The John R. Wooden Award will celebrate it’s 50th anniversary this season. Leading up to the award ceremony on April 10, 2026, The Sporting Tribune in partnership with the Wooden Award and the Los Angeles Athletic Club will highlight past winners of the Wooden Award and the Legends of Coaching Award.
Hall of Fame coach C. Vivian Stringer's autobiography was aptly entitled "Standing Tall: A Memoir of Tragedy and Triumph."
Stringer certainly stood tall during a decorated career that included four trips to the Final Four, three Big East championship and six regular-season titles during coaching stints at Iowa and Rutgers.
Stringer, the 2020 recipient of the Wooden Legends of Coaching Award, left her imprint on women’s college basketball thanks to her transformational, barrier-breaking and foundational approach to the sport’s growth.
Stringer is the only coach in Division I women’s basketball history to take three different programs to the Final Four: Cheyney, Iowa and Rutgers.
She helped prove elite programs could be built outside of traditional powerhouses and that coaching excellence could travel. She won more than 1,000 games, showing sustained relevance across multiple eras.
From a cultural standpoint, Stringer became the first Black coach - men’s or women’s - to lead a team to the NCAA Final Four.
It was 1982, when representation was extremely limited, but she opened doors for women of color in coaching and made a statement by leading Cheney State to the championship game, where the Wolves lost to Louisiana Tech
Stringer normalized Black women leading major Division I programs and expanded who could be seen as a national coaching figure.
Her presence alone changed perceptions.
Player development was huge for Stringer, who didn’t inherit blueblood dynasties, as she found a way to build contenders.

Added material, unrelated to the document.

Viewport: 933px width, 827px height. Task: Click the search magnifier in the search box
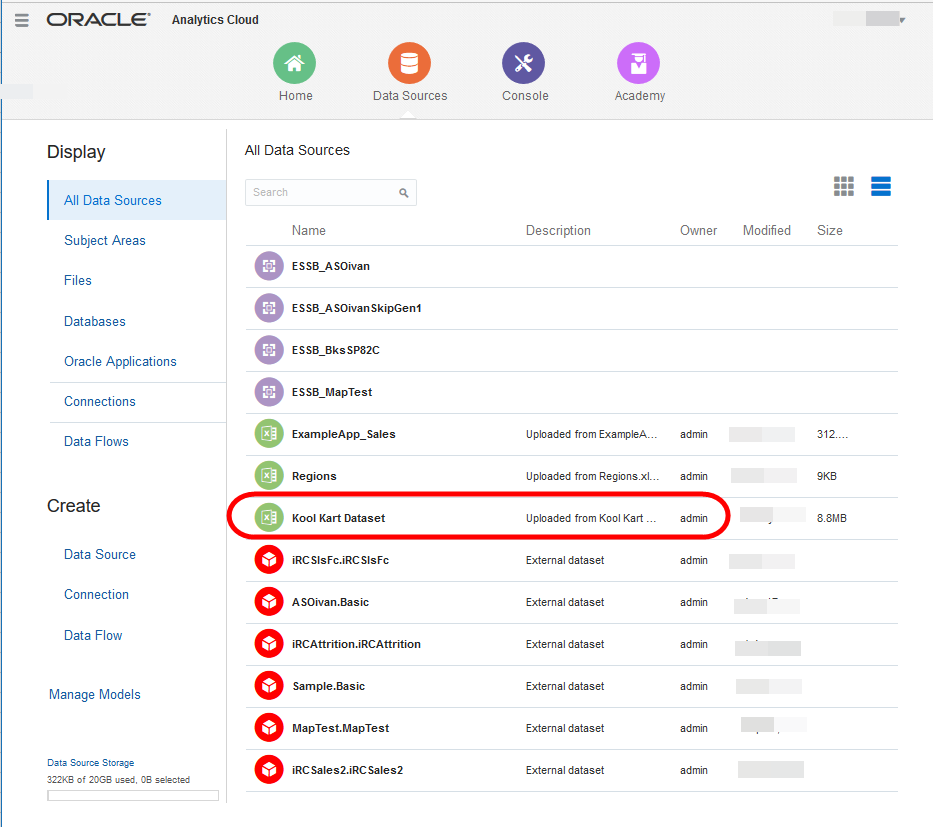pyautogui.click(x=404, y=192)
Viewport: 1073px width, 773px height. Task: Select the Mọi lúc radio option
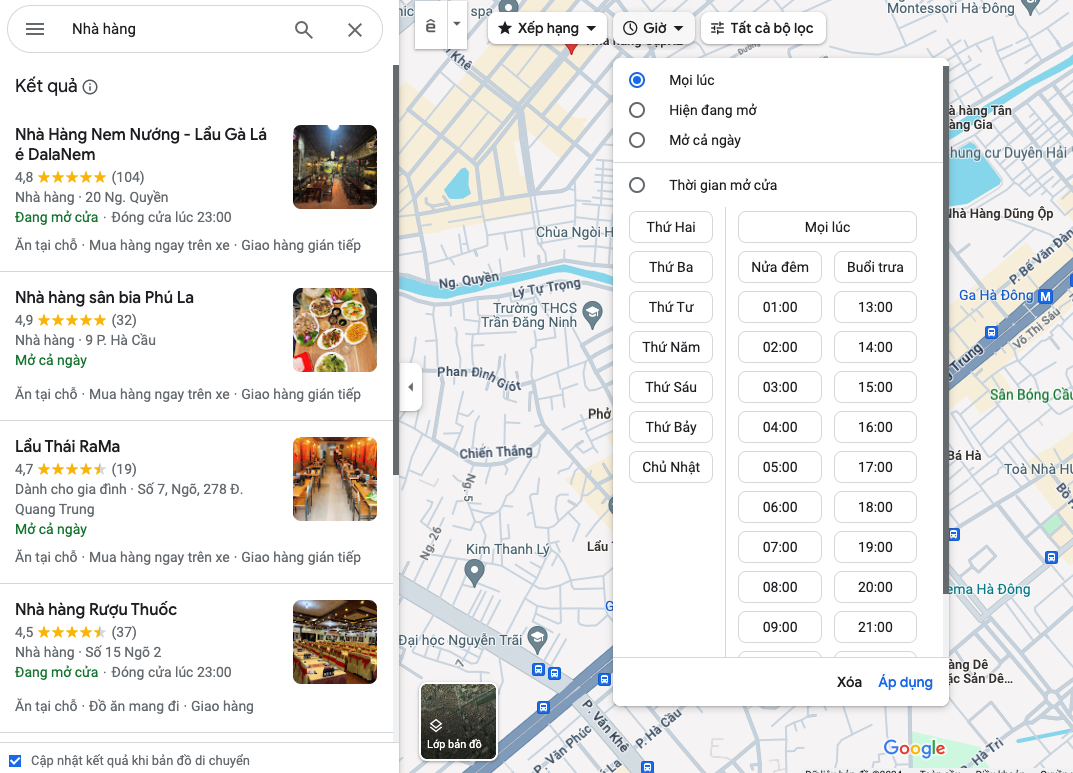637,80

Cheyney was an HBCU competing nationally, unaffiliated with any conference, but built fundamentally sound and with confidence under Stringer's careful guidance.
Iowa was never a dominant power before Stringer's arrival, but the Hawkeyes turned in 11 straight winning seasons before her final campaign ended with a ninth-place finish in the Big 10 and an overall record of 11-17.
Rutgers became a national title contender under her leadership, while the Scarlet Knights also felt how powerful her voice could be off the court.
In 2007, when the Scarlet Knights reached the Final Four after upsetting top-seeded Duke, Stringer served as spokesperson for the program during a media firestorm over a derogatory reference to the team made by controversial shock jock Don Imus on his program "Imus in the Morning."
In the wake of the controversy, the team eventually accepted an apology from Imus, and New York senator and presidential candidate Hillary Clinton also met with Stringer.
No matter where she coached, Stringer showed that culture, discipline, and structure could compete with recruiting advantages.
On the court, her teams were known for physical defense, relentless rebounding, mental discipline and emotional resilience.
Stringer helped shape the identity of modern women’s basketball as physical, competitive, and strategically complex - not only skill-based.
Her name deservedly stands with others, such as Pat Summitt, Tara VanDerveer and Dawn Staley, of those who have had positive impacts on women's basketball across so many eras.